Selon lui, le délit de harcèlement sexuel n’était pas précis.

Le conseil constitutionnel vient de lui donner raison ! Les victimes n’ont donc plus de recours au niveau pénal. Cela est terrible.

Il reste aux victimes, si elles le peuvent, de faire valoir la loi sur le harcèlement moral. En effet,  il est rare de voir une victime de harcèlement sexuel ne pas être soumise à des pressions psychologiques.

Mais aussi, les victimes ne peuvent – elles pas aller sur le terrain de la discrimination par rapport au sexe ? car après tout, cela est aussi un délit réprimé par l’article 225-1 du Code Pénal.

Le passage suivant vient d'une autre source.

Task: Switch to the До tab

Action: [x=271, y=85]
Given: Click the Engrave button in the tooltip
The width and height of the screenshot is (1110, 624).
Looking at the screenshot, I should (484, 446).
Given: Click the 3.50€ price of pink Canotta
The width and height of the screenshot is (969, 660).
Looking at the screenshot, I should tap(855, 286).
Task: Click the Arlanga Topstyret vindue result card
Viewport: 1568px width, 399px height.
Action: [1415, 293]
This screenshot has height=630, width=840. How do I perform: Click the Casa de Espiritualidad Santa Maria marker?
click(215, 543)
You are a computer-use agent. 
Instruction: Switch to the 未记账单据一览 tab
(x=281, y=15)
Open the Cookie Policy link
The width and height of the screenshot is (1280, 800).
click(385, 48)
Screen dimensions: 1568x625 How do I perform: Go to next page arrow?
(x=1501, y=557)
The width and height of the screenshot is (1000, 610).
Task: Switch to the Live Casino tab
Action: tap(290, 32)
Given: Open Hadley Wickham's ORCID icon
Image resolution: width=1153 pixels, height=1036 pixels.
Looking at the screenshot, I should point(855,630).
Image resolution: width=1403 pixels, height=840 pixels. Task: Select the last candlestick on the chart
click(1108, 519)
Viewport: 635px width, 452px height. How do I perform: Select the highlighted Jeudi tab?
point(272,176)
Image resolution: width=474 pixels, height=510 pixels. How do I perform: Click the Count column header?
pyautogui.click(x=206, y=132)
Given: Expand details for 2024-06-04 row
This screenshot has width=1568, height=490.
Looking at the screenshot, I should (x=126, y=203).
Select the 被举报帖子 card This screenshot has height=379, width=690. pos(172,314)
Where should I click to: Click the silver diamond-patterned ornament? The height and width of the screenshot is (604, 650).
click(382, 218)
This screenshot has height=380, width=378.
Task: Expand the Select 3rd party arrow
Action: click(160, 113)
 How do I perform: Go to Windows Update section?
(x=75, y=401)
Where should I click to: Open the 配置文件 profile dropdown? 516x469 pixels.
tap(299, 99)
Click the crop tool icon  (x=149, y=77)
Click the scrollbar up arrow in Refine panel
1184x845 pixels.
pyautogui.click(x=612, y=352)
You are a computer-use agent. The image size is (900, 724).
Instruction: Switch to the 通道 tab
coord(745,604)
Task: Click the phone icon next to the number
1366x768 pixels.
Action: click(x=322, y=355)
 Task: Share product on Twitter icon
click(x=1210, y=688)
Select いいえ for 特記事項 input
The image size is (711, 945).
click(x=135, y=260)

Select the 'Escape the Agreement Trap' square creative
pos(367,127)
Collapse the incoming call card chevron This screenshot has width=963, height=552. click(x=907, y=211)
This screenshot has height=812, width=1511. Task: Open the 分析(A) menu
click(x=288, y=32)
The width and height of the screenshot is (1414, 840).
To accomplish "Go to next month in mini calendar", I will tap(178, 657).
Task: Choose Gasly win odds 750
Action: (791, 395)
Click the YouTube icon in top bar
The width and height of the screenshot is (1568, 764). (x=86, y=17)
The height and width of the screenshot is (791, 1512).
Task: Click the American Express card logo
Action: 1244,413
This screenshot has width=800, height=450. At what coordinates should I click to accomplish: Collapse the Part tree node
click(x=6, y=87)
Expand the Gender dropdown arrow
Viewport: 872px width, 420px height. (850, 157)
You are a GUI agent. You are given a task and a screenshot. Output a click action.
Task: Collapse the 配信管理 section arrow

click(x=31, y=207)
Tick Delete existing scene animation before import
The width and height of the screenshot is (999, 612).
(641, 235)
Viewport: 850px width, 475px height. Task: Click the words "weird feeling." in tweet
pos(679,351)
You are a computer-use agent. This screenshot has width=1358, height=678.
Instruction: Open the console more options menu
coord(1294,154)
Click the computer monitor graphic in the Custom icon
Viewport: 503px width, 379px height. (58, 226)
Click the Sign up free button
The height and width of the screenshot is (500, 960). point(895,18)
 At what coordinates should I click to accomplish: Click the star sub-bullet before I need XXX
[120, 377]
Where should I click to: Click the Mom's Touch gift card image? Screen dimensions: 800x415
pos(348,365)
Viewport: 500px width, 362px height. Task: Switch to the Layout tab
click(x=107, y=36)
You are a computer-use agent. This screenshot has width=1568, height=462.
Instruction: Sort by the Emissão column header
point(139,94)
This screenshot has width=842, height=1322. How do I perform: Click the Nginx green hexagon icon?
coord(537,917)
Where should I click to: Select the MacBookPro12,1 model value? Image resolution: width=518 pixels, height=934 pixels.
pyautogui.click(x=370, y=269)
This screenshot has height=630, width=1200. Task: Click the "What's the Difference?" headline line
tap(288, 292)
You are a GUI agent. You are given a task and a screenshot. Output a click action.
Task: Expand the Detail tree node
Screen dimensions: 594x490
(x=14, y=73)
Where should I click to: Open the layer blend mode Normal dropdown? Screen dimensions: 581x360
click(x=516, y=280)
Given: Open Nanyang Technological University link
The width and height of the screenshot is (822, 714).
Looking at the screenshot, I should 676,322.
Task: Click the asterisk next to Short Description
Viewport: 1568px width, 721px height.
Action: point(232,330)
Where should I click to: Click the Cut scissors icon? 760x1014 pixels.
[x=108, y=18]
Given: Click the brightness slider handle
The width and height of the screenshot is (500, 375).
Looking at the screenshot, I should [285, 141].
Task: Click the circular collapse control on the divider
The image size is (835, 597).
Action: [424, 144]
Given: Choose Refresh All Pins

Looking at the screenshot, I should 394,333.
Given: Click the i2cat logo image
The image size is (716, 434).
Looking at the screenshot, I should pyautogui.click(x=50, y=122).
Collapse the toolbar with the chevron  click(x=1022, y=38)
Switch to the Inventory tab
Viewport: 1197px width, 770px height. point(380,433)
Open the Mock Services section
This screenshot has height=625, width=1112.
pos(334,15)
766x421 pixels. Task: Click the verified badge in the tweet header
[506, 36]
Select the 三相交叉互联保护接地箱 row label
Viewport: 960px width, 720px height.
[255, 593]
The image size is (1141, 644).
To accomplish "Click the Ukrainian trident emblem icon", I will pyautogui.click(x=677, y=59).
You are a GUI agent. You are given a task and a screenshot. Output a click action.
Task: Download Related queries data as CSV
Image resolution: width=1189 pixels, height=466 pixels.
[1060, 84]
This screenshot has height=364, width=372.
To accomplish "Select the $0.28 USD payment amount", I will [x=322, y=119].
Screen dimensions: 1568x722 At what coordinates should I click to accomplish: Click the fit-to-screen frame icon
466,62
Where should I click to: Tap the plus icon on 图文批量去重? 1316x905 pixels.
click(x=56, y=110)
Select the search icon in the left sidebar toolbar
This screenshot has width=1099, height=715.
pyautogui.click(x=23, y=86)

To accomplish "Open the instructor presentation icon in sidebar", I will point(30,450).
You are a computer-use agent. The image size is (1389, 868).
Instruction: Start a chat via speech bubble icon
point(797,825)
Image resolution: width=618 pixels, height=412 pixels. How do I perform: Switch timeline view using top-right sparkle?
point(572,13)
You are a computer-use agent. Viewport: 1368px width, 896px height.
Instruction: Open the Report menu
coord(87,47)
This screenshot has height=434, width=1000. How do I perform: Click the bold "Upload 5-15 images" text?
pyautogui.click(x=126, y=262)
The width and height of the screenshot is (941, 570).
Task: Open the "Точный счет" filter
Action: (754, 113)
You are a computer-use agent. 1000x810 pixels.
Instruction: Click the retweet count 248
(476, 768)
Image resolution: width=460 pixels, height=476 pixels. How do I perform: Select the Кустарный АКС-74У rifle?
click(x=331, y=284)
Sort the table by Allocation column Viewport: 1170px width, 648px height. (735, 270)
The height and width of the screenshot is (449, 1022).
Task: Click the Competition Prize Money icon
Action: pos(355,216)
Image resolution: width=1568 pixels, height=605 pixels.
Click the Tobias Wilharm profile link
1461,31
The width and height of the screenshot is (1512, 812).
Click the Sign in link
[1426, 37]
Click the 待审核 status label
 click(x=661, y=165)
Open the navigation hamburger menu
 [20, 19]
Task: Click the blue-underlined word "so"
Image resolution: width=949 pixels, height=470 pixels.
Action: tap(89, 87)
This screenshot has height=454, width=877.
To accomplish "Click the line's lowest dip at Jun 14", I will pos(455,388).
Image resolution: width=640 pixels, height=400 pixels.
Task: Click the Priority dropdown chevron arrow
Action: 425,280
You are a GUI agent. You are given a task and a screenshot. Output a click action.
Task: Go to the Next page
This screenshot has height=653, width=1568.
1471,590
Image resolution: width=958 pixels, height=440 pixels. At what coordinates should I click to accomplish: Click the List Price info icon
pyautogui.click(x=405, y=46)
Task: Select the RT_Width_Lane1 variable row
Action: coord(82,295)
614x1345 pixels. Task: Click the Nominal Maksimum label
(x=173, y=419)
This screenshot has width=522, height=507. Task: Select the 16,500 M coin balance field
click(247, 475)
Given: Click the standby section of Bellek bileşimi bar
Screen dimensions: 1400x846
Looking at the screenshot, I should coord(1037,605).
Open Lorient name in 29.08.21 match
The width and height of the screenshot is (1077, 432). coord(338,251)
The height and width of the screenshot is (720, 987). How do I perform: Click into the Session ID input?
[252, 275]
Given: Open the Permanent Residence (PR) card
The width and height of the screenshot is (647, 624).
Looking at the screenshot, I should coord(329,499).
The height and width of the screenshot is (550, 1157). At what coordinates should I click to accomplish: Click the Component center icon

Ce texte n’est jamais évoqué lors des procès, aucune poursuite sur ce fondement, ce qui est regrettable.

Mais quand on reconnaît que l’on peut négocier sur une discrimination par rapport au sexe qui est un délit, notamment sur les différences de salaire hommes/femmes,  balayant d’une main ce délit,  on peut comprendre …..

Il était déjà difficile pour les victimes de se faire entendre, et alors que les mentalités évoluaient enfin en leur faveur, le conseil constitutionnel vient de donner un coup d’arrêt à cette évolution.

 

Cette décision doit amener le législateur à corriger son erreur le plus vite possible.